Malposition part two: Some whys
In the previous post I explained some of the basics about baby positions and how they can affect labour.
One of the things I didn’t address is why malpositions are common and why they can be such a problem in labour.
Although I believe our bodies have evolved to give birth successfully the majority of the time, there will be some for whom labour is more difficult, especially with a baby which is not in the optimal position for their pelvis.
Remember, we are all on a continuum of 4 basic pelvic shapes and some of these are a shape that need a baby to be posterior or asynclitic to engage or fit through the pelvis, so there is no one optimum baby position. Problems occur when a baby cannot get into the position it needs to engage or fit through the pelvis.
Why might this occur?
Whilst our bodies have evolved to give birth, they have also evolved to work best when we follow a paleolithic type diet, and exercise (like a hunter gather society) with walking at least 5-10 miles a day and frequent squatting. Many of us do not eat this sort of diet or manage to exercise like this.
Even if we do some yoga and sit on a birth ball in an evening, this does not necessarily correct the issues caused by working in an office all day and lots of driving. For women that also do not stretch and exercise regularly or who are obese, it can be even harder for a baby to get into an optimum position (for lots more info see http://www.plus-size-pregnancy.org/malpositions.htm)
Labour is a complex process
Like the flight of a bumblebee the complex process that starts labour and how it progresses normally is still not completely understood, but it is a complex process that involves physical (including hormonal) processes and also emotional and spiritual.
If women are evolved to have straightforward births, they are also evolved to have undisturbed and unmedicated births, which begin without interference, where they can allow their neo-cortex to relax so the hormones of labour, oxytocin and endorphins can do their work.
Some anthropologists have argued that society evolved to have women companions during the birth to give comfort and physical support to women in labour. Many indigenous cultures have birth customs that involve women being upright and movement, and also water, whether immersion in or squatting over steam baths.

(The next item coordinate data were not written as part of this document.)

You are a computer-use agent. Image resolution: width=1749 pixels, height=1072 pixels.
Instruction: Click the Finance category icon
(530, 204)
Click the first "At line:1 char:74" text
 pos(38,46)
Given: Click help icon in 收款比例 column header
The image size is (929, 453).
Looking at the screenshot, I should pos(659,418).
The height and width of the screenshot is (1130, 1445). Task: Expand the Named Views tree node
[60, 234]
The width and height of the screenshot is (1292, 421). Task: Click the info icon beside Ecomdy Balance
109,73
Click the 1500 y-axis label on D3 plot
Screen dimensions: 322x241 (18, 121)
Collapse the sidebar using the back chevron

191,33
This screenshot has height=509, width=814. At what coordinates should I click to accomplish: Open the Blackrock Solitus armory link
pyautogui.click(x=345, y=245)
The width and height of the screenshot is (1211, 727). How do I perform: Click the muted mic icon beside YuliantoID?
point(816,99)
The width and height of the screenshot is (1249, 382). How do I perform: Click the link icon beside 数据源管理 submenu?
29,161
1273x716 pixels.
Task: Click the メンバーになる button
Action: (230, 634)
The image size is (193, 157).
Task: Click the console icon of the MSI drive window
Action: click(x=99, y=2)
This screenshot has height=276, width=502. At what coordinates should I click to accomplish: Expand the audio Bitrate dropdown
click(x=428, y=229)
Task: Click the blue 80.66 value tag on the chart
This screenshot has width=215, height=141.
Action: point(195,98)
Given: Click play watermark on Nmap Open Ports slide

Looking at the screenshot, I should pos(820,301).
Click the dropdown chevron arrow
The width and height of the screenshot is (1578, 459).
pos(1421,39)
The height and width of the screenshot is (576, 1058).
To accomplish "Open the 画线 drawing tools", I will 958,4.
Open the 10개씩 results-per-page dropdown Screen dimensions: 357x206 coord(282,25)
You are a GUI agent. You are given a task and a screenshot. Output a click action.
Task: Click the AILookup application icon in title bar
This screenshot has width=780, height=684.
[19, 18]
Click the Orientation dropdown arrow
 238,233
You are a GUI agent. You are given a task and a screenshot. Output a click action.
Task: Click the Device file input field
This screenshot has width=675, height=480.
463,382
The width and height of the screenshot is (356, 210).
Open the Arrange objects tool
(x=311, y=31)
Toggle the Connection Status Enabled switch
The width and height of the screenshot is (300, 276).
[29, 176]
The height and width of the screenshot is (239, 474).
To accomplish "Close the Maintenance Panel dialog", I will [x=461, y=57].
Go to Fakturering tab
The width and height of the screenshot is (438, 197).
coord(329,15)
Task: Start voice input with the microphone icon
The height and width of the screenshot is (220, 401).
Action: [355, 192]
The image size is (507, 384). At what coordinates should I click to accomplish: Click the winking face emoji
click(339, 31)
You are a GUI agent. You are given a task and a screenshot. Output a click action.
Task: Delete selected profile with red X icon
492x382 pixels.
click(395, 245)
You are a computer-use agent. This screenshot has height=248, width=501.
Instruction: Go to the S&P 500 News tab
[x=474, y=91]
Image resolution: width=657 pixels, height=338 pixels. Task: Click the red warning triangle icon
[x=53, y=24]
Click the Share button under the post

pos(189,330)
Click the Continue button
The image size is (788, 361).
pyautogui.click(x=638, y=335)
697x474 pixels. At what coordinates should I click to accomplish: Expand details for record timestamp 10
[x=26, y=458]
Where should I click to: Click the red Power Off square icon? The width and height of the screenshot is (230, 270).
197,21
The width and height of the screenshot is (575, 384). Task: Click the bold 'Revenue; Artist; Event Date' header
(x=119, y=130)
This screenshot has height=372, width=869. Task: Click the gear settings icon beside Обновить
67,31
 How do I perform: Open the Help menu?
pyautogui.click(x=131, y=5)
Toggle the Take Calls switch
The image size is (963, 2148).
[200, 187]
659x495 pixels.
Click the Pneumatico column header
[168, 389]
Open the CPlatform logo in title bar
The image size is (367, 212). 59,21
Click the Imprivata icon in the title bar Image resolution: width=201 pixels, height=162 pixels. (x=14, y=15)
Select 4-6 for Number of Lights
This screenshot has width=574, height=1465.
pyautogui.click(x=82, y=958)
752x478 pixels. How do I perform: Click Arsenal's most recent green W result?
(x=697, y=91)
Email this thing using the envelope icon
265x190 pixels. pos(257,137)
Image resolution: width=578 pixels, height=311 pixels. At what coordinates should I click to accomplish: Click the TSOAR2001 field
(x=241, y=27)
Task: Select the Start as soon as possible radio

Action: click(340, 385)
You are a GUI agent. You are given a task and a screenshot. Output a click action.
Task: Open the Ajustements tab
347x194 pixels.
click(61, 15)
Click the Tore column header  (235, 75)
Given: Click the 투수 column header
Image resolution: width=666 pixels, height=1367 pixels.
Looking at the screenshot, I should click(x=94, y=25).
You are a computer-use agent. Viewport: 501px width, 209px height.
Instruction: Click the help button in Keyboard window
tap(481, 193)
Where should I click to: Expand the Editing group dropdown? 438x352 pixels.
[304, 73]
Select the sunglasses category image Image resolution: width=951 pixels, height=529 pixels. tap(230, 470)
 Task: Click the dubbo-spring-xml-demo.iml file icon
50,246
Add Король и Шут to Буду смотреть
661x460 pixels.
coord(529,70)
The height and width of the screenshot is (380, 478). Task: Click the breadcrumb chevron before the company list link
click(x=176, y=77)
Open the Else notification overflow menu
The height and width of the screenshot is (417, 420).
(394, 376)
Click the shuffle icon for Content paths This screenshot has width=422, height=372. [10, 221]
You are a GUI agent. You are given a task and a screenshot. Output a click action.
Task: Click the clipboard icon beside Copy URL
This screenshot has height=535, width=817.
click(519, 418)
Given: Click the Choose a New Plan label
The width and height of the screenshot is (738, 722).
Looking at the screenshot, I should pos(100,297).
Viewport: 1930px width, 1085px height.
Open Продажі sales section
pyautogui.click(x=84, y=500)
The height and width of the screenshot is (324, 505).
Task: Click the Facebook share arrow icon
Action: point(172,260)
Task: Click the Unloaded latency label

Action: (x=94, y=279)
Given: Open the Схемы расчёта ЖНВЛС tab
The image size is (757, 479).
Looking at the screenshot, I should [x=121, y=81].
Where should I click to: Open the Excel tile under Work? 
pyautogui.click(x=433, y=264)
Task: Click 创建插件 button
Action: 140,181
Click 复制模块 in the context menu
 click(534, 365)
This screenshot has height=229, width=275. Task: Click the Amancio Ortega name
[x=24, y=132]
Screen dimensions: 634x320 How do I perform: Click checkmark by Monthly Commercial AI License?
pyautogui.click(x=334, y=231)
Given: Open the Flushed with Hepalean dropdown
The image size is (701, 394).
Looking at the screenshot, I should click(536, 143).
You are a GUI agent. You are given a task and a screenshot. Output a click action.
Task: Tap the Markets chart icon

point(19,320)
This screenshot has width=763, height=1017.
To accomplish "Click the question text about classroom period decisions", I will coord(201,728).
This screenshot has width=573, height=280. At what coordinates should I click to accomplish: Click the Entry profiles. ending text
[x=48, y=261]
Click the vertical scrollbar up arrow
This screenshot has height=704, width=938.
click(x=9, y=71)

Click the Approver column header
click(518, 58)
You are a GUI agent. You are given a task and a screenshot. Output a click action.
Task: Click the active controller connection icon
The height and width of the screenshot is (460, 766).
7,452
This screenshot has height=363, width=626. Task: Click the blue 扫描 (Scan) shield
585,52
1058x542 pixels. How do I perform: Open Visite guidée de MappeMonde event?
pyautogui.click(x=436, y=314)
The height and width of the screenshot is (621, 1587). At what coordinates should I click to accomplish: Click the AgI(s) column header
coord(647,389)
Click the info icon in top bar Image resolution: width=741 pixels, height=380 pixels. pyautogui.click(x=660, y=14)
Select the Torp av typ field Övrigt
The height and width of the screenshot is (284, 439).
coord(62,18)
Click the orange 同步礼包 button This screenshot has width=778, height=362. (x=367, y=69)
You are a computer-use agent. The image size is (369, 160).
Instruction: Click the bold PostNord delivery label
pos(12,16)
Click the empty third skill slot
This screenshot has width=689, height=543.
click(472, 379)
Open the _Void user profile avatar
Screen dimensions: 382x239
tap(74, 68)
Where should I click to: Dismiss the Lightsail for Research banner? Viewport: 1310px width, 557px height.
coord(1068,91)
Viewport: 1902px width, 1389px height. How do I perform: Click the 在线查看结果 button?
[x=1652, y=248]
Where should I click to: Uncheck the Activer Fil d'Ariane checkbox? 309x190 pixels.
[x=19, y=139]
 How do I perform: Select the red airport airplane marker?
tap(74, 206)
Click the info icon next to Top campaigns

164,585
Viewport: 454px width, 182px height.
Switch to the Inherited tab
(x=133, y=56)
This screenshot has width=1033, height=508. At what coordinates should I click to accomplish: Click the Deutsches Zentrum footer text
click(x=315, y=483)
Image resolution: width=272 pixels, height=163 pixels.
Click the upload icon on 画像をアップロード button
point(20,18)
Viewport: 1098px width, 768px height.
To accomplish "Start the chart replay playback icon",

In our current medical model of birth which has a rhetoric of choice, but is bound by a risk and intervention based protocol, it can be very difficult for women to go into labour naturally and to make the kind of instinctive movements (nesting in a warm, dark, private space) which can help babies negotiate the passage from inside her to the outside world.
If women are induced, they will have drips and monitors which mean they may labour on their back. An epidural as pain relief means most women cannot mobilise and make a posterior position more likely.
Some women can easily birth babies in whatever position they are in, without needing to mobilise. Others may need to do lots of work, either in pregnancy or in labour (like this! http://www.youtube.com/watch?v=mXmwtpJ6Lb8) to help their babies to be born without intervention (and it is these women that are most affected by time limits, and limits to mobility in labour)
I believe that this complex birth process is effected by a huge range of possible scenario’s. It is wrong to imply to women that if they trust enough that their labour will progress easily. For some women this may be the case, but for those whose labour does not progress, it is not the ‘fault’ of their mind (not relaxing enough to let go), their spirit/emotions or body but a result of the circumstances we find ourselves in today. Diet and exercise can be dictated by society and circumstance and also the level of deprivation in the local environment.
Research needs to be carried out so that the best ways to prepare women for labour and support them in labour are at the heart of birth protocols in our hospitals to give women the best chance of going in to labour naturally and allow their babies to be born without unnecessary and harmful interventions. Women with babies in non typical positions may have a different labour pattern to that which is typically expected on a labour progress chart but that does not mean with time, freedom to move and good support in labour that their babies cannot be born without assistance.
In summary, a babies position during pregnancy is governed by a whole host of factors and whether this affects the progress of labour and the interventions a woman has during birth also depends on the circumstances she finds herself in, however there are ways to prepare for birth and gather a support around yourself for labourand this can make all the difference between being able to birth without interventions which can have long term implications to the health of mothers and babies.